[Pixel coordinate grounding data]
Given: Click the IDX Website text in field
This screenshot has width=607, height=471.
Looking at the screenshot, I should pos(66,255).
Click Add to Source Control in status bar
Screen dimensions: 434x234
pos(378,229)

TASK DESCRIPTION
Restate every record above, exactly, in full.

RESPONSE BELOW
Given: Click the IDX Website text in field
This screenshot has width=607, height=471.
Looking at the screenshot, I should pos(66,255).
Click Add to Source Control in status bar
Screen dimensions: 434x234
pos(378,229)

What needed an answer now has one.